Canada has a long way to go on menopause benefits, and the UK remains a distant benchmark, argues menopause coach Aimee Debow (pictured), founder of Menovate. Menopause is nowhere near the top of most Canadian employers’ benefits priorities, even as other markets push further ahead on support for women in midlife.
“Canada, unfortunately, is behind other countries on the topic of menopause. [It] is behind in training doctors, making menopause treatment accessible, and talking about menopause generally,” she told Insurance Business.
That shortfall, she said, runs straight through to the workplace, where employers reflect the same lack of focus and investment.
As a result, progress inside corporate plans has been patchy at best. Debow said that “only a handful of corporations have begun to include menopause-related benefits into their plans,” leaving most women to navigate symptoms and treatment largely without targeted support from their employers.
When asked whether Canada has a model to follow, she did not see much room for ambiguity. “Yes, the UK is years ahead of Canada,” she said.
For Debow, the policy gap is not abstract; it runs through her own career. “I have never, not one time, heard the word ‘perimenopause’ or ‘menopause’ at work, throughout my entire time,” she said.
She spent years in senior corporate roles while wrestling with symptoms she did not yet have language for, let alone workplace support to manage.
The experience, she argued, was not about performance failing but about an avoidable lack of infrastructure around women at the peak of their careers.
“I did a great job. I’ve overcome it, but it could have been so much easier if I had had the support of my company or if I had known what was happening to me in my life,” she said. That gap between individual effort and institutional backing is where she now locates the core risk for employers, who may see capable women pushing through but never see how much strain it takes to stay in the game without clear benefits, clinical routes, and cultural permission to speak openly.
Debow pushes back on any framing that treats menopause as a marginal issue affecting a small subset of staff. “Remember, it is 50% of us that is going through this transition.
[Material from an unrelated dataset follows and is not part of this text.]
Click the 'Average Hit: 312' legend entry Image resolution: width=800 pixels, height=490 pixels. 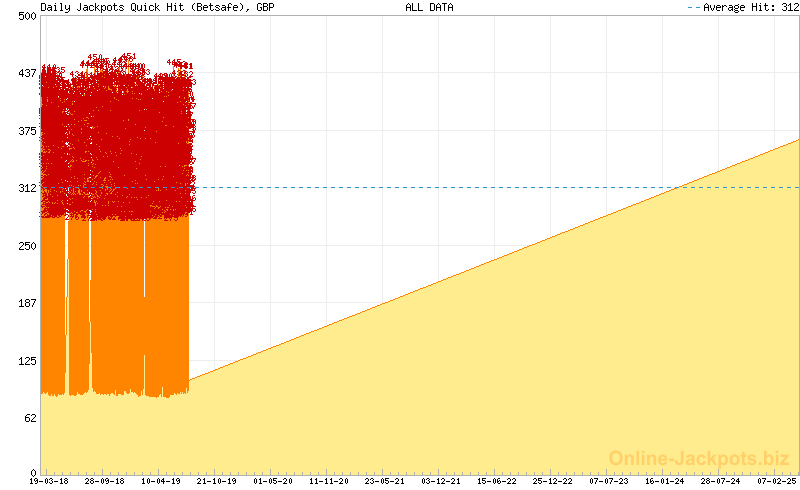coord(743,7)
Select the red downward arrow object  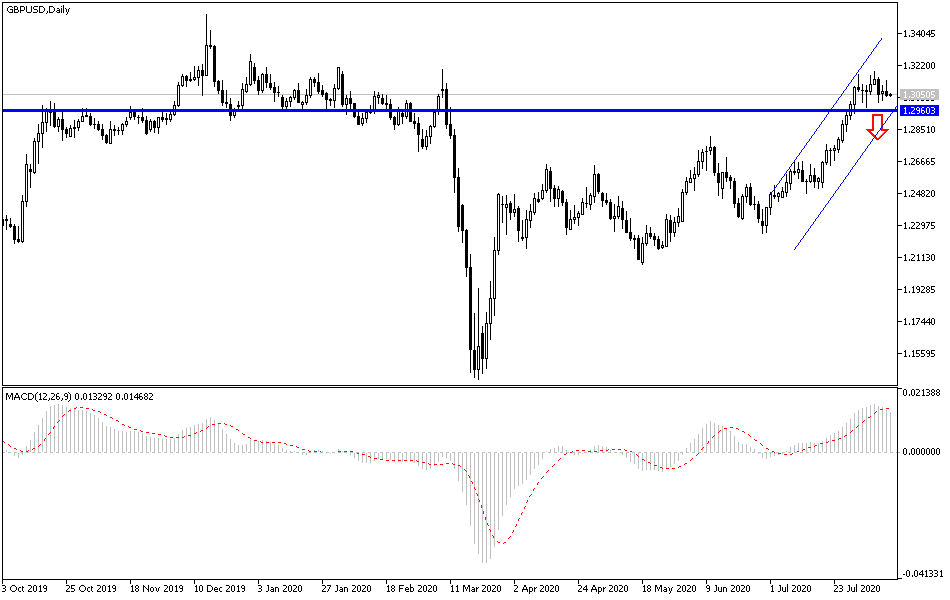878,127
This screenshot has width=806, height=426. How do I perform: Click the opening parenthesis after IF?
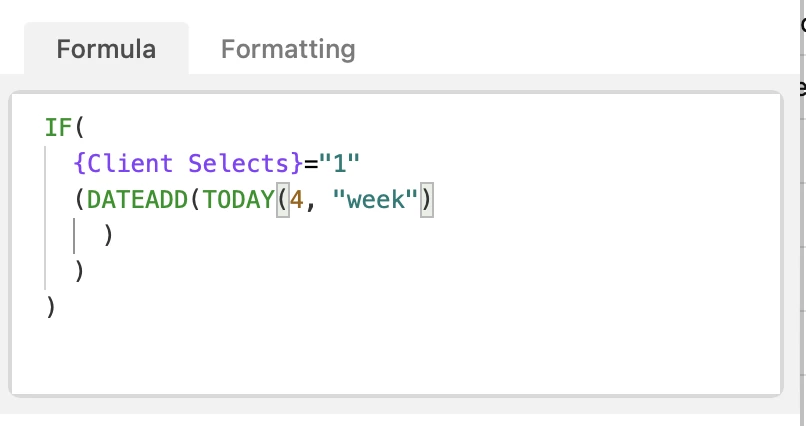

So, I'm not alone in this, and neither are you,” she said. For employers, that means menopause is not a boutique diversity topic; it is a structural reality baked into the demographics of their own workforce, pipelines, and leadership teams, she said.
The scale becomes even more stark when you look at symptoms rather than just headcount. She said that an average woman will suffer seven symptoms, and 95% of women will have symptoms. Those symptoms range from sleep disruption and brain fog to musculoskeletal pain and severe mood swings, and they rarely arrive in isolation. When a woman is dealing with multiple overlapping issues, while also shouldering senior responsibilities and often caring for children and aging parents, the absence of targeted support stops being a wellness nuance and becomes a hard operational drag.
That drag is already showing up in exit data, according to Debow, and the numbers are not small. “Ten percent of women quit their job for menopause. Think of the implication to a company – of retention, of replacement, and how much skills they're leaving on the table because they're not informed about this topic,” she said. Losing one in ten women for a reason that is predictable, stage-of-life driven, and in many cases modifiable through support is a direct hit to institutional knowledge, leadership continuity, and diversity commitments, she pointed out.
She warned that those resignations are only the visible tip. Behind them sit women cutting hours, stepping back from promotion tracks, or cycling through sick leave without ever naming menopause as the underlying driver. That pattern distorts HR data, masks the true cost of inaction, and lets leadership teams pretend the problem is about individual resilience instead of systemic design flaws in benefits and workplace policy.
The case she makes to HR and finance teams is deliberately hard-nosed. “It's actually a financial benefit to the company, because when women get treated, they're more productive, and they take less sick leave days,” she said.